Wednesday, September 12, 2012

Thai curry by way of The Spice House

I love Thai food--sensuously aromatic, tantalizingly fragrant and intensely flavorful whether or not there is heat in the form of chilies.  Lemongrass, kaffir lime leaves, galangal, tamarind, Thai basil; these are just a few of the ingredients that make Thai food so special.  Once you have come to know and use these ingredients, which are often available at well-stocked Asian markets, you begin to understand that Thai cuisine is a full spectrum for the senses.  Crushing a kaffir lime leaf between my fingers and inhaling its sharp, citrusy-floral aroma makes me want to be surrounded in this scent all the time.  And the anise aroma of Thai basil, freshly pungent and herbal when the leaves are used as a garnish; deeper and more intensely licorice when the leaves have been infused and heated with other ingredients, is intoxicating.

My favorite form of Thai food is any coconut milk-based curry.  The components, no matter how few or how many, always come together in a miraculous way.  I can't pretend to be an expert on Thai cuisine from the standpoint of putting it together intuitively; I'll leave that talent to a good friend that recently moved to Napa to make wine.  He's a Thai foodie's foodie and cooks divine Thai cuisine straight from his heart.  I usually rely on his recipes or pull one from one of several southeast Asian cookbooks I own.  The recipe I'll offer you today is an amalgamation of several recipes (and, as usual, a result of what I had in my refrigerator and pantry).
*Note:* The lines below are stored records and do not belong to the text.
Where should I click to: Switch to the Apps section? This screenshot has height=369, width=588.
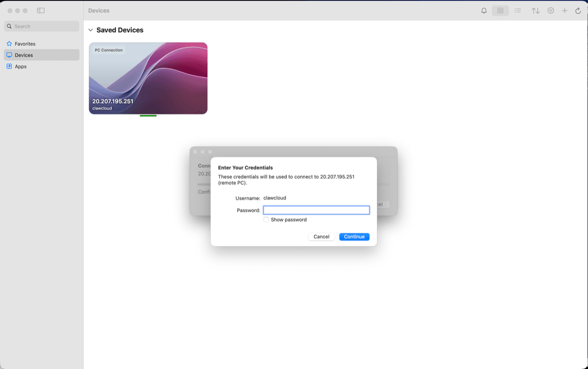(22, 66)
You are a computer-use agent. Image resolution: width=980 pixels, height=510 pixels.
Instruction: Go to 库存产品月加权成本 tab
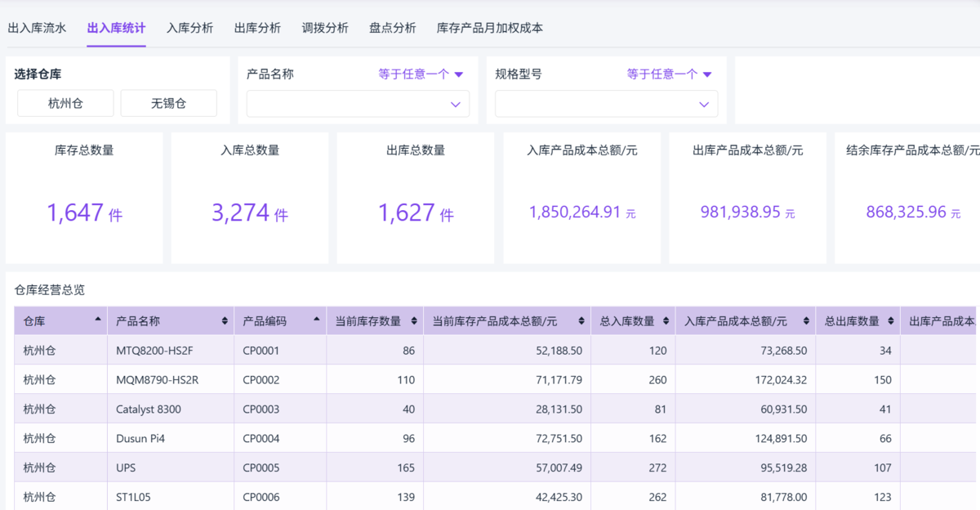tap(489, 28)
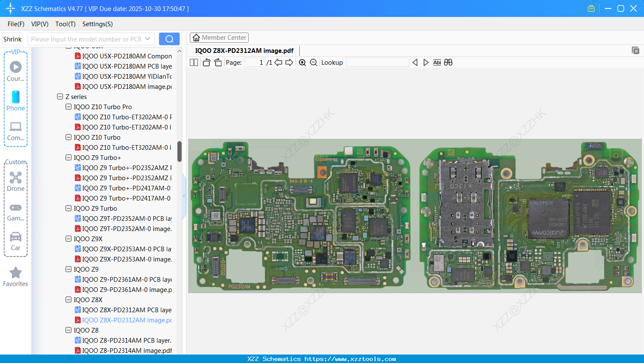Collapse the IQOO Z8X tree node
Viewport: 644px width, 363px height.
pyautogui.click(x=69, y=300)
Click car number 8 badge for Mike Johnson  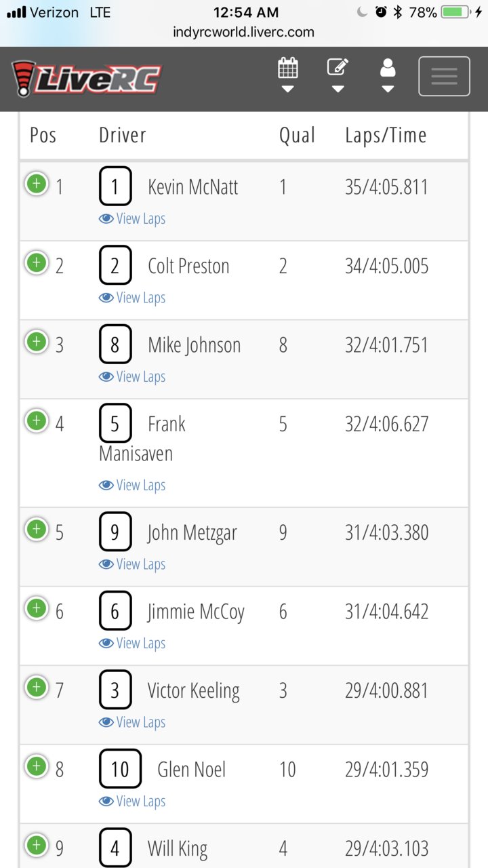[x=115, y=345]
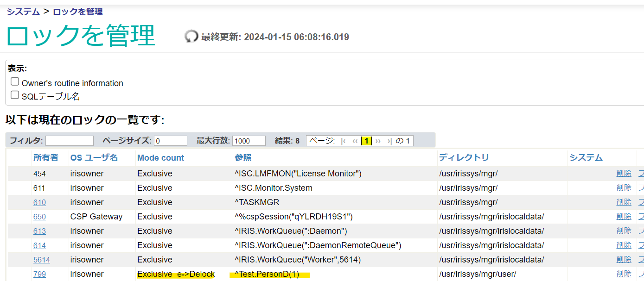This screenshot has width=644, height=281.
Task: Open process 799 owner link
Action: 39,274
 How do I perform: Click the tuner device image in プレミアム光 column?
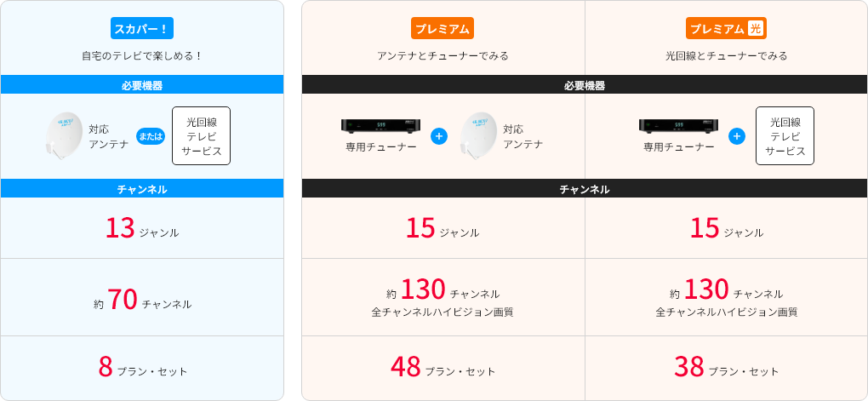pyautogui.click(x=679, y=126)

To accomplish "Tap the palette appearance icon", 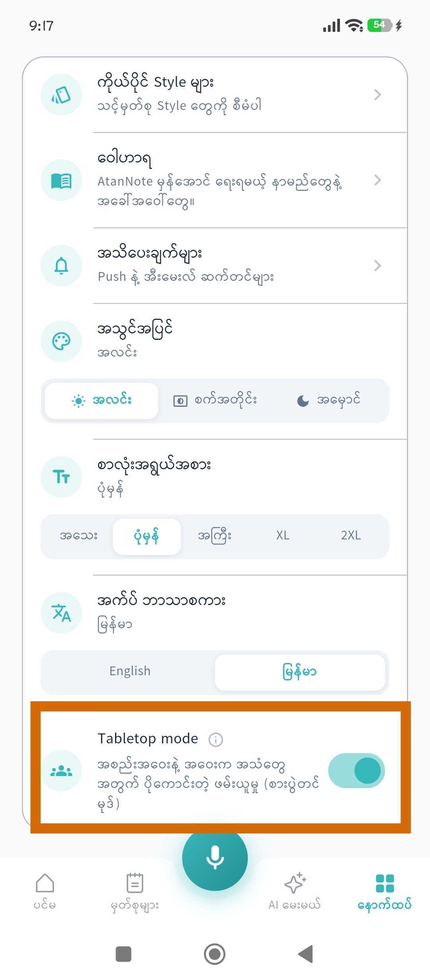I will (x=61, y=341).
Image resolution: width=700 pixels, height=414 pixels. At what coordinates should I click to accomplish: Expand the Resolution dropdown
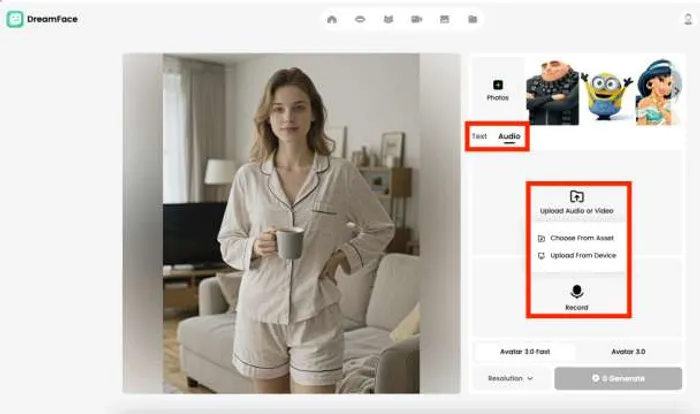click(x=511, y=379)
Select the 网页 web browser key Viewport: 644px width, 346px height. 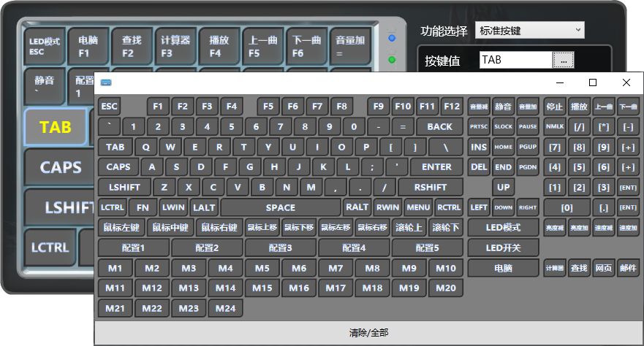pos(603,268)
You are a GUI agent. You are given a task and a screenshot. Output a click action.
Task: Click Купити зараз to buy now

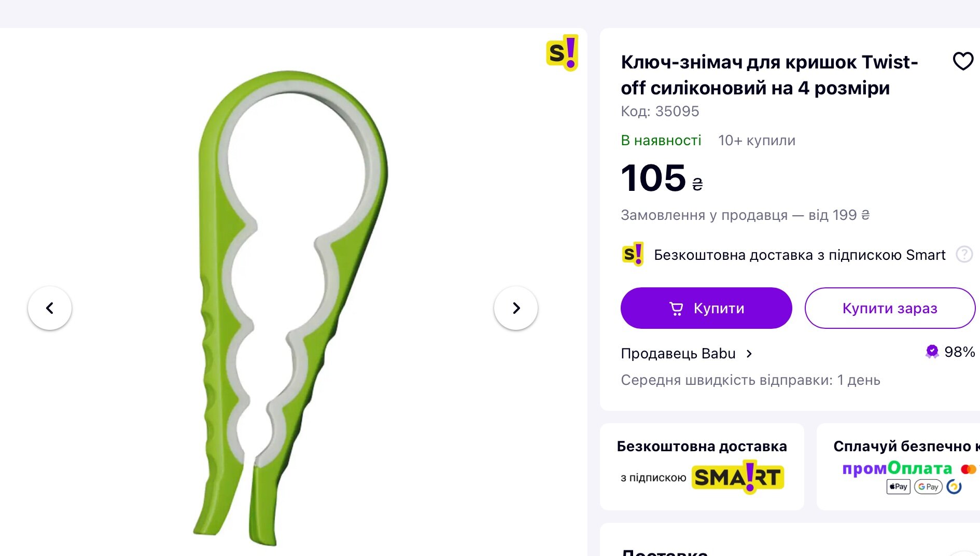[890, 308]
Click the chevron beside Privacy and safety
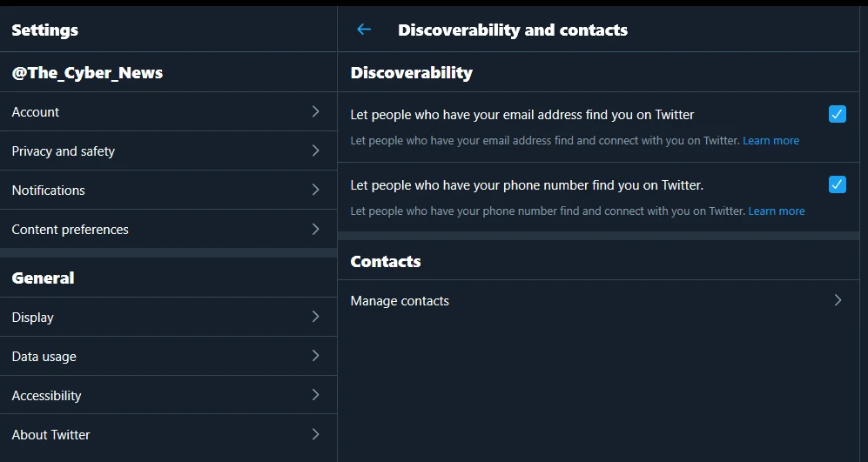The image size is (868, 462). (x=315, y=151)
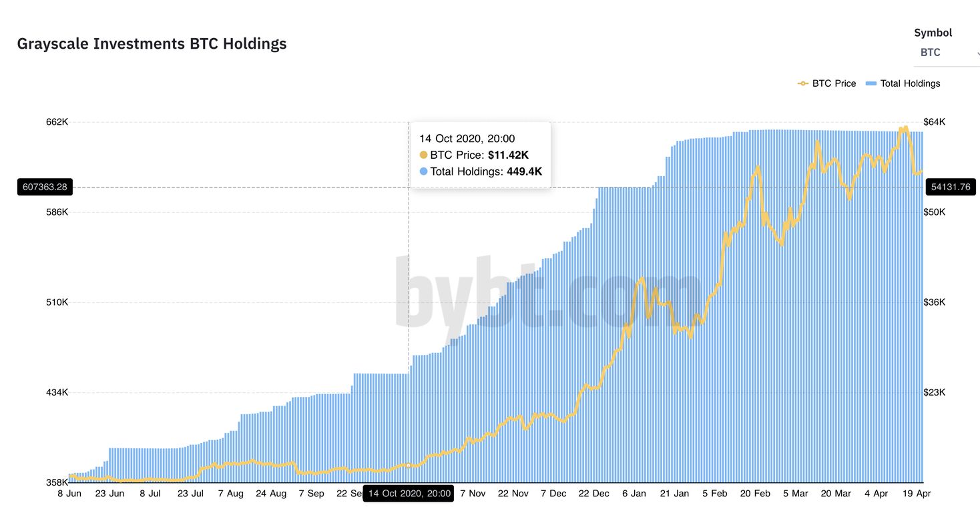Toggle Total Holdings series via legend label
980x523 pixels.
[910, 83]

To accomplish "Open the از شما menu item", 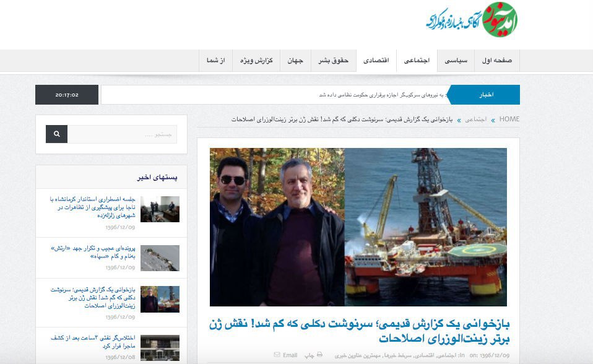I will click(215, 61).
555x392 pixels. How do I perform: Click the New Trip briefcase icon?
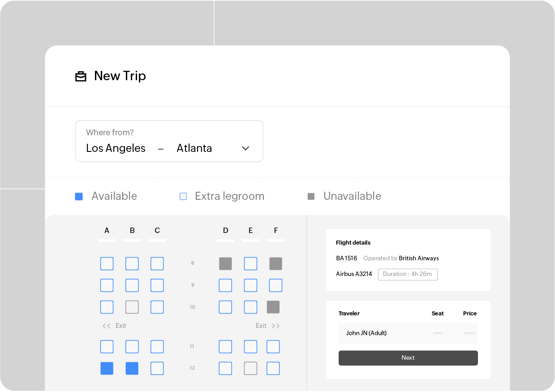(x=81, y=76)
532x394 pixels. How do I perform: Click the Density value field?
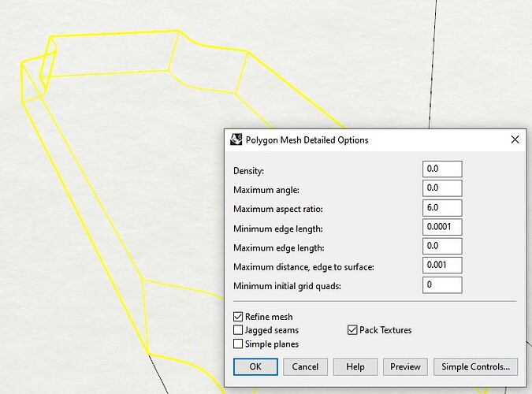pos(441,169)
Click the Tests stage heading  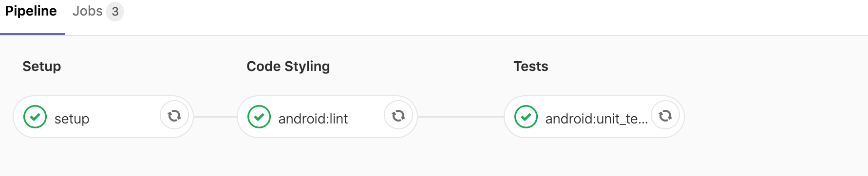pyautogui.click(x=531, y=66)
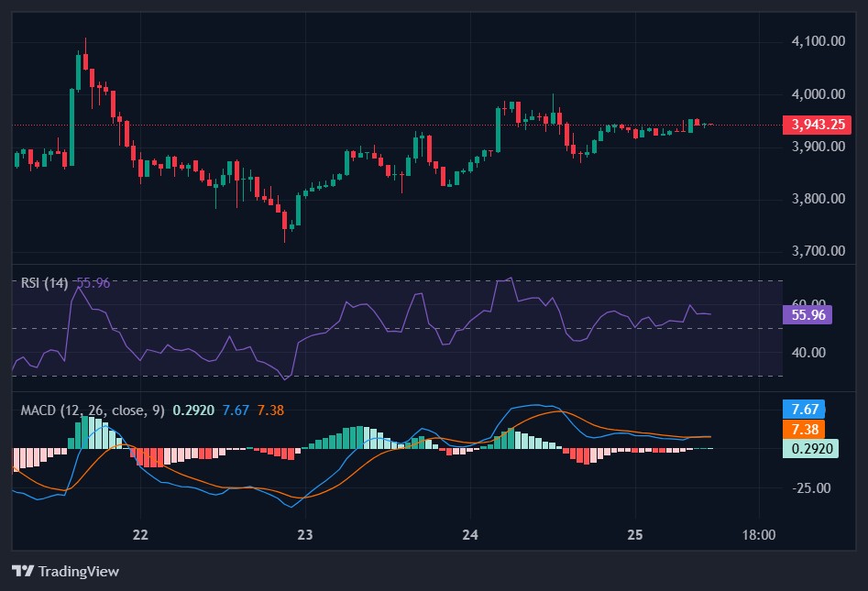
Task: Click the 4,100.00 price scale value
Action: click(x=819, y=40)
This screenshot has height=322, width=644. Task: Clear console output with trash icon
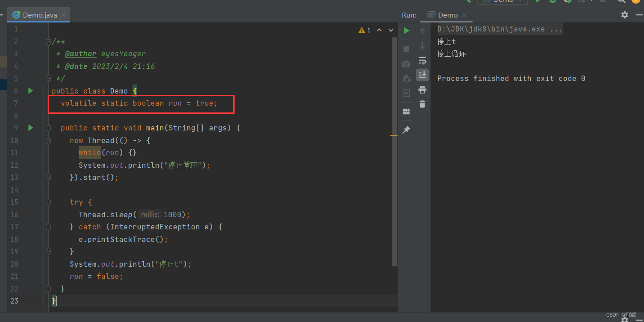click(422, 104)
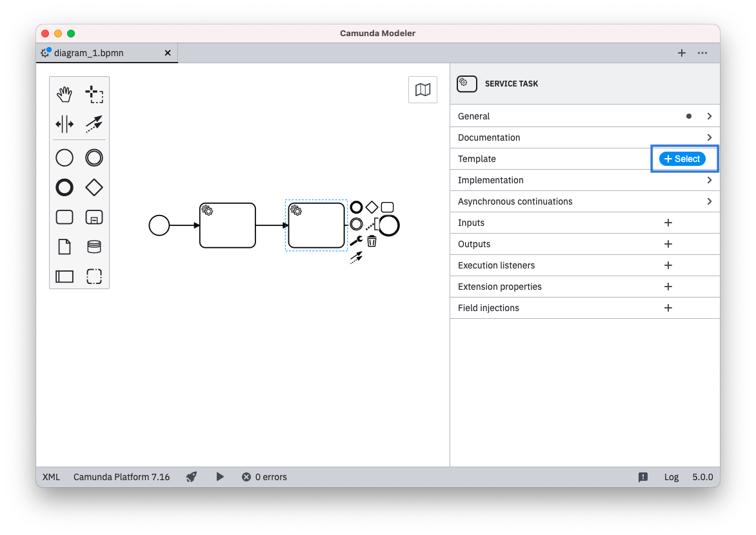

Whether you make your own curry paste, which is extremely easy once you've procured all your ingredients, or you buy a prepared paste, making a Thai curry can be one of the simplest and most satisfying meals you can prepare.  Served over a few spoonfuls of fragrant jasmine rice or just on its own as a bowl of rich, velvety soup, a curry is a lovely and magical thing.

I've recently started doing business with The Spice House and have loved experimenting with some of their high-quality products, especially some of their spice blends.  I was intrigued by a dry red curry seasoning and wanted to compare it to some of the curry pastes I've tried before, both store-bought and homemade.




This powder reconstituted beautifully when I mixed it with water, and after about 10 minutes, it bloomed into a fragrant, vibrant russet paste that smelled authentically Thai.  It has a moderate intensity of heat from the chilies.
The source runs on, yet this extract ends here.